▶ **Task**
Set down without change every line from the line that contains "Where should I click to: Expand" through the end of the listing, and only those lines. No pictures.

▶ **Supplied data**
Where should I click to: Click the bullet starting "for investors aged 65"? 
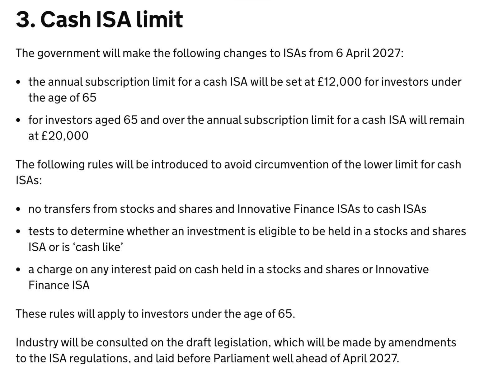pos(246,120)
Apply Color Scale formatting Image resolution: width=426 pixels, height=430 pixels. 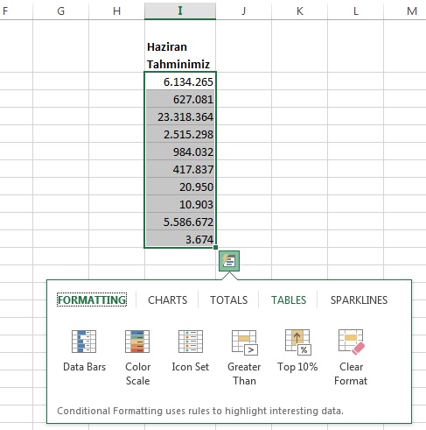[x=137, y=357]
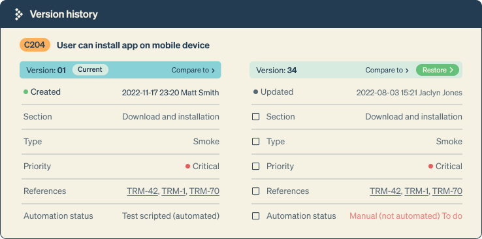Tick the References checkbox in Version 34

point(255,191)
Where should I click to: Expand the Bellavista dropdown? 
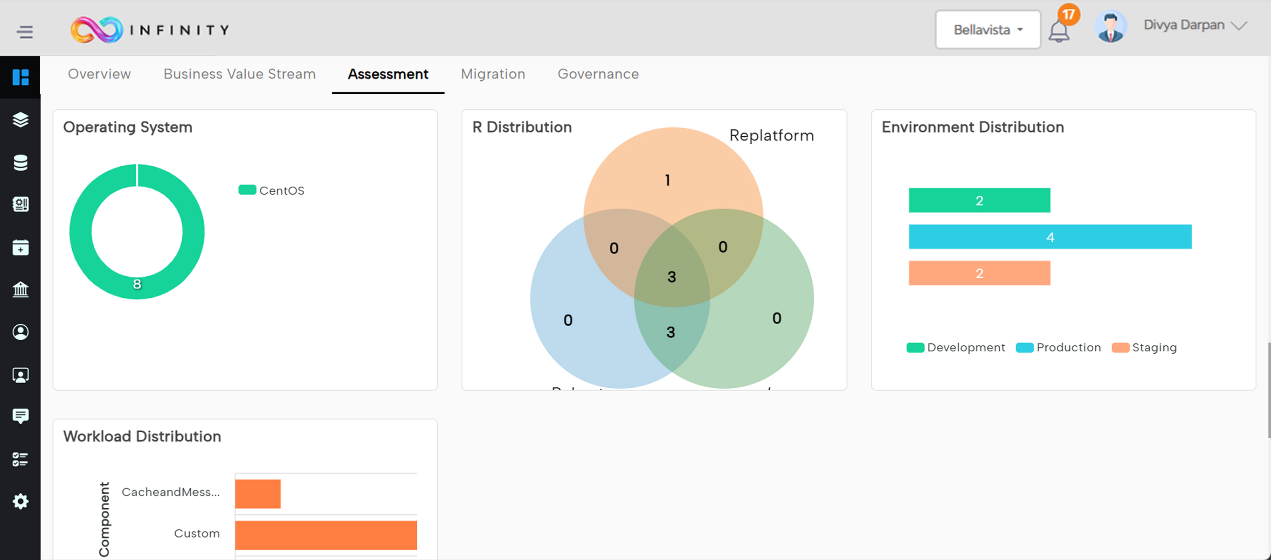click(987, 30)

▶ **Response for this exercise**
Where should I click to: Expand the Bellavista dropdown? 
click(987, 30)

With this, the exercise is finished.